Transcribe, without any change, the items between the line holding "Screen dimensions: 295x211" and the line holding "Click the red", inclusive.
◇ ◇ ◇ ◇ ◇ ◇ ◇
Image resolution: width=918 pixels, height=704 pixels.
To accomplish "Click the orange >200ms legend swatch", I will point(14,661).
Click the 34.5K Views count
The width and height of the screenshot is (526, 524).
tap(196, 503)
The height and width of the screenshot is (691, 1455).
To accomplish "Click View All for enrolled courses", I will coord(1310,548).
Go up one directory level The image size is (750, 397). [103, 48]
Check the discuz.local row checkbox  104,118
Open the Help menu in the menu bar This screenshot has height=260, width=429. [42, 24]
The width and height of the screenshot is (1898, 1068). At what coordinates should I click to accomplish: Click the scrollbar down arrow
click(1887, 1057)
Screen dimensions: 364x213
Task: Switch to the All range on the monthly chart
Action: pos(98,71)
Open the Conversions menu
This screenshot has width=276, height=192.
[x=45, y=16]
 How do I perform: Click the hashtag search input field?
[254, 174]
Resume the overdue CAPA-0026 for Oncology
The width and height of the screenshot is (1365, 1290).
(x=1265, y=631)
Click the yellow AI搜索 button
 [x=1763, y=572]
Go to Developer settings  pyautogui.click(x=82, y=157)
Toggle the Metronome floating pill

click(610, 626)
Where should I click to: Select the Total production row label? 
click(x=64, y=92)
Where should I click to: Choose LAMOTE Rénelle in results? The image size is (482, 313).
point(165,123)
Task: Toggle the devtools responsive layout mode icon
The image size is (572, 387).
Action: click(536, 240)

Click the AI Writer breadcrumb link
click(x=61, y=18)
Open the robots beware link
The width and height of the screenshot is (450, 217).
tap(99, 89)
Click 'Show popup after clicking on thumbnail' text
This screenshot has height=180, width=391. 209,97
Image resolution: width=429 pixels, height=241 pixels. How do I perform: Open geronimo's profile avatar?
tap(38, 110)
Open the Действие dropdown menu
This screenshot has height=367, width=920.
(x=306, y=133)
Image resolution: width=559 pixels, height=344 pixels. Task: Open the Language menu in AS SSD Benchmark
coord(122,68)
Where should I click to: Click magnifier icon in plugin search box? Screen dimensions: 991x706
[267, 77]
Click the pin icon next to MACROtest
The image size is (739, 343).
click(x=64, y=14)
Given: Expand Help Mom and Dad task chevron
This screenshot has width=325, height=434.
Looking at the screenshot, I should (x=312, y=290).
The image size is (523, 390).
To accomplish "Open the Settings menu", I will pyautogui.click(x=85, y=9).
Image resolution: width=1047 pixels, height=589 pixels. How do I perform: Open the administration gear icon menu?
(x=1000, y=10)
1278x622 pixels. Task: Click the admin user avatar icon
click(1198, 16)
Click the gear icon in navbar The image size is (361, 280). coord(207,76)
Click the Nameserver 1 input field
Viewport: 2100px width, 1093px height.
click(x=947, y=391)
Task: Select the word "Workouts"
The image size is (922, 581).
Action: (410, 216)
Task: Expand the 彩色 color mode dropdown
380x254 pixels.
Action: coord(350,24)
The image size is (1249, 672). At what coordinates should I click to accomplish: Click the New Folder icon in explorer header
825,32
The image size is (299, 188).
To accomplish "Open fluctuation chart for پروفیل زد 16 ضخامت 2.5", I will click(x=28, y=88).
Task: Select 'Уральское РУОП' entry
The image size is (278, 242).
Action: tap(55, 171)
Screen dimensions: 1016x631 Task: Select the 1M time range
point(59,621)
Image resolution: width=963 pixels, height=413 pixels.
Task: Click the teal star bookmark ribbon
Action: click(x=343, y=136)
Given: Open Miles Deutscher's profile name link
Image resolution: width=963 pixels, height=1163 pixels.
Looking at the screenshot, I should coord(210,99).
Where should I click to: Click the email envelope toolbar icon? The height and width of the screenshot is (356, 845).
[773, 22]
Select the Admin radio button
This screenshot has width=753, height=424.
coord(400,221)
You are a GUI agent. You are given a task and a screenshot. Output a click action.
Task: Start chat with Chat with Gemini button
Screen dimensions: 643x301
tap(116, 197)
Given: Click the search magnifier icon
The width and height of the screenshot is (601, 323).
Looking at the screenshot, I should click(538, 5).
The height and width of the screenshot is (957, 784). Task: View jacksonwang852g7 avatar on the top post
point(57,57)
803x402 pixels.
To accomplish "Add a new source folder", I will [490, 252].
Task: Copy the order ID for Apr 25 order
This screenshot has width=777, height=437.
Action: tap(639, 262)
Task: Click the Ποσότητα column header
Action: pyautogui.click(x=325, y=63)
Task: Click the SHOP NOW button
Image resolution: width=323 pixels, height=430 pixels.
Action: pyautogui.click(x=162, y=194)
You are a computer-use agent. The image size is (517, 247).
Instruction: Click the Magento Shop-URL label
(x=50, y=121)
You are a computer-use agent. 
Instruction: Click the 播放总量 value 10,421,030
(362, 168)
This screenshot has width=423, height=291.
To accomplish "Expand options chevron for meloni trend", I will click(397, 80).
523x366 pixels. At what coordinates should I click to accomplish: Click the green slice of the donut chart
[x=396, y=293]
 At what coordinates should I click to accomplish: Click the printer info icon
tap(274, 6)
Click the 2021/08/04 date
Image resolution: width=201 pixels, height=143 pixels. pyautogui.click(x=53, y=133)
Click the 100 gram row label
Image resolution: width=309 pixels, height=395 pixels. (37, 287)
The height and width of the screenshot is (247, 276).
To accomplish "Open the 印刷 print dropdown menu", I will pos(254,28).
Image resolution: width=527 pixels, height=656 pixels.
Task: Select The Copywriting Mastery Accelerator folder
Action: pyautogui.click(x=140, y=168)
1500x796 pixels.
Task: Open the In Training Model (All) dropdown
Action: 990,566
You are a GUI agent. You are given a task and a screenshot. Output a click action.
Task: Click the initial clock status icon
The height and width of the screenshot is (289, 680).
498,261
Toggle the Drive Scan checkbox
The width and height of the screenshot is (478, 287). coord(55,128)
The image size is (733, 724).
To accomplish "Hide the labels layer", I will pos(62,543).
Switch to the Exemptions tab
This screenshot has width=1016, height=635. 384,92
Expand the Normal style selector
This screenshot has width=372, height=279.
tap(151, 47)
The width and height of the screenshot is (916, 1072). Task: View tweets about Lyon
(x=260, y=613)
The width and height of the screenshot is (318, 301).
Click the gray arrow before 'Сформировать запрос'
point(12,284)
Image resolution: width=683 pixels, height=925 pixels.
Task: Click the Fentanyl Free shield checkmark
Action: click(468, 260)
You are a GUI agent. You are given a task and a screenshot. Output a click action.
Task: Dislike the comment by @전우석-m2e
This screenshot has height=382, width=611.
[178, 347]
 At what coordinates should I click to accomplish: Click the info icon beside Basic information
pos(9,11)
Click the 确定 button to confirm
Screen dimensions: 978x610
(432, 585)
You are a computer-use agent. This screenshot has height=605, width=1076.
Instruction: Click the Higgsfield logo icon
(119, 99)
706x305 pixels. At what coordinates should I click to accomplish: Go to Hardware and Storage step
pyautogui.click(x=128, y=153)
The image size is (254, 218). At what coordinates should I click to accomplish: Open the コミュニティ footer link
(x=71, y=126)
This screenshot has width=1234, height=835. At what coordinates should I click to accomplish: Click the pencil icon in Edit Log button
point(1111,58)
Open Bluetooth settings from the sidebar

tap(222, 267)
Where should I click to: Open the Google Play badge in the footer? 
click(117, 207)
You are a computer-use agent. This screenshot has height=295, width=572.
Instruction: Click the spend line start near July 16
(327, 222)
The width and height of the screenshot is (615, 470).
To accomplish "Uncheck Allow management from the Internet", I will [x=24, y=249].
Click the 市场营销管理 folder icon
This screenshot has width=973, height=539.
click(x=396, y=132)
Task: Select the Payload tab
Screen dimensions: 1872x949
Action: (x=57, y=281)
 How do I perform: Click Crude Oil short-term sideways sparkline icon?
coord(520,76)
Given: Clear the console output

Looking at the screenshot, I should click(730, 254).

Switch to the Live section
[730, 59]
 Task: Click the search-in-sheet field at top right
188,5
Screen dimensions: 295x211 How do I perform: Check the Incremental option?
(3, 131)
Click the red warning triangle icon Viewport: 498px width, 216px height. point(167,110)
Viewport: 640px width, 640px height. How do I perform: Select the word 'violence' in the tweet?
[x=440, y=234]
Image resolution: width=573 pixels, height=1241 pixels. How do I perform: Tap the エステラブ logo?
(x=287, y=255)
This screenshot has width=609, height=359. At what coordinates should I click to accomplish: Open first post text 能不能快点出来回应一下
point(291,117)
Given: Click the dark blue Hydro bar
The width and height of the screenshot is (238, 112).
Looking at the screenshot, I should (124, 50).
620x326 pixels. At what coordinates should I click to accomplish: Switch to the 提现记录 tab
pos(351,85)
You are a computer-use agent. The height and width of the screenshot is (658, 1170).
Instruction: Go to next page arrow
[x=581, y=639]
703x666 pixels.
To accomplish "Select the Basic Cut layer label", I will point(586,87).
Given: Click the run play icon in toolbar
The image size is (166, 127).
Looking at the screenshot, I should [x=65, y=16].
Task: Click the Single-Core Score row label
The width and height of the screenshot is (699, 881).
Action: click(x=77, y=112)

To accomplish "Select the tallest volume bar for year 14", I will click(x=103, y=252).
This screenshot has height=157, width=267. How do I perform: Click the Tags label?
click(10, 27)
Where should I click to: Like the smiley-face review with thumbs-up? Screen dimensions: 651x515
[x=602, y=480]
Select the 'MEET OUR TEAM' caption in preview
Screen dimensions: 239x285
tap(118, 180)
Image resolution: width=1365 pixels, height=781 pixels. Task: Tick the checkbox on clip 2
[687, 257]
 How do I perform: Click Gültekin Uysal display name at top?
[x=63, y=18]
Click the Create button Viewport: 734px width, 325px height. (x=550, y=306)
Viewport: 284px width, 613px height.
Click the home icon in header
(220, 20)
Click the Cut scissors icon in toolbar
◇ ◇ ◇ ◇ ◇ ◇ ◇
-- Task response --
Screen dimensions: 295x211 How do I perform: Check the Incremental option?
(3, 131)
Click the red warning triangle icon Viewport: 498px width, 216px height. point(167,110)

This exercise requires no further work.